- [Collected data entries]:
· · · ·

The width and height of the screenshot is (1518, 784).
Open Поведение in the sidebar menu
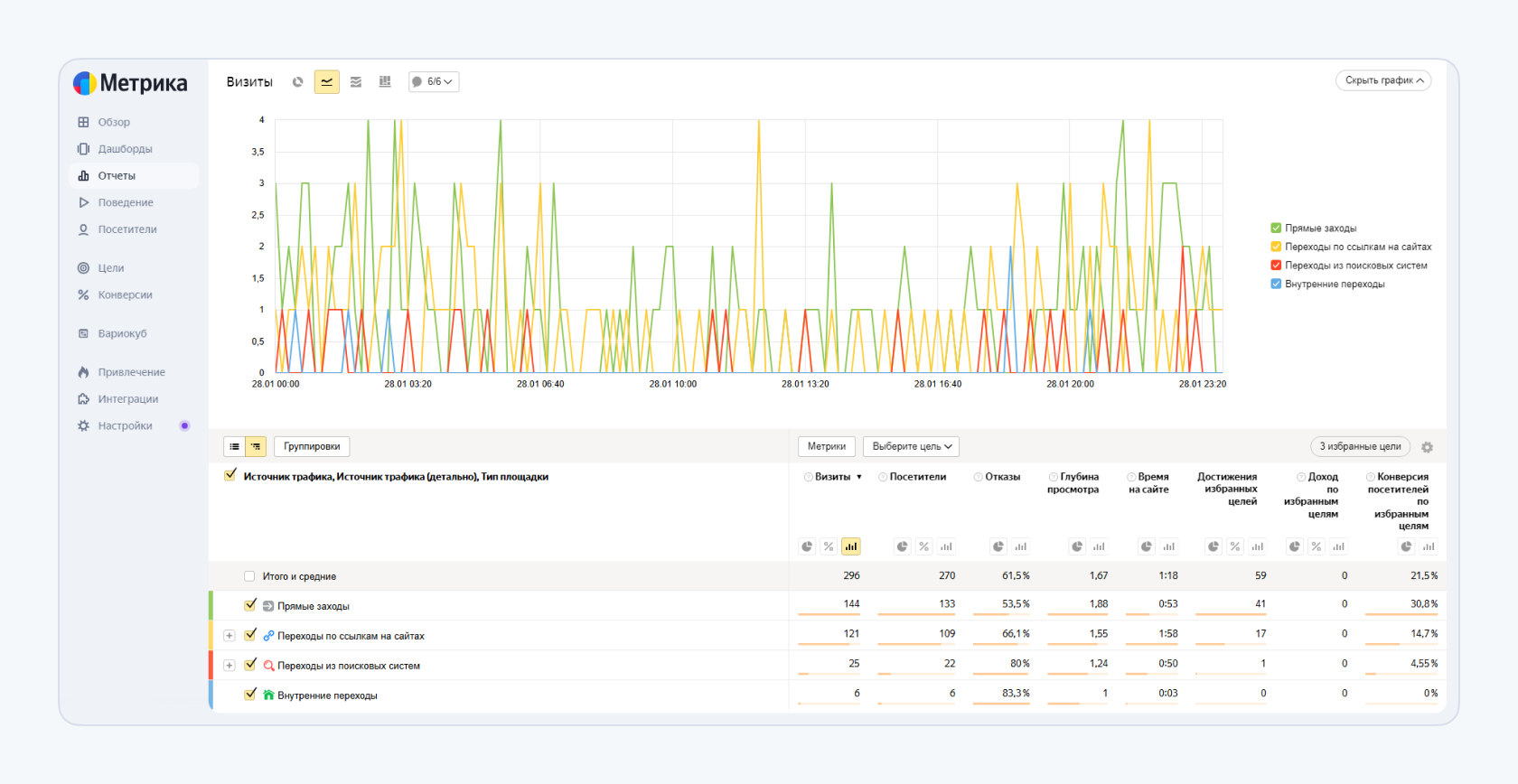pos(126,202)
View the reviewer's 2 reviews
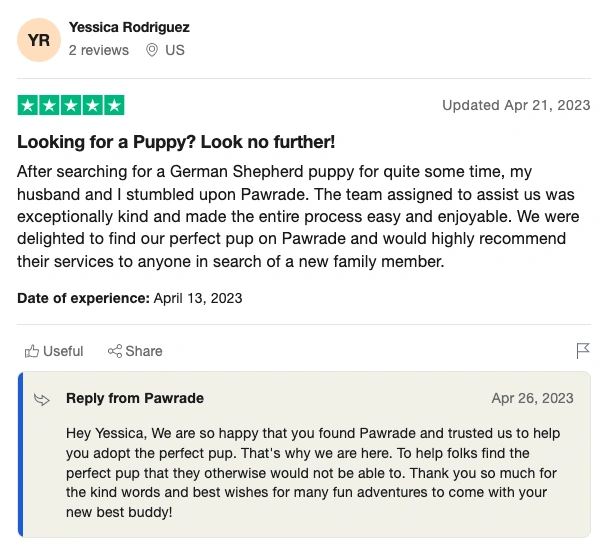The width and height of the screenshot is (610, 549). [98, 50]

· · · ·

- [What you should do]: Every record should come back exactly as it is, though none of the pictures should.

- [Answer space]:
The width and height of the screenshot is (1518, 784).
Open Поведение in the sidebar menu
pos(126,202)
View the reviewer's 2 reviews
The width and height of the screenshot is (610, 549). [98, 50]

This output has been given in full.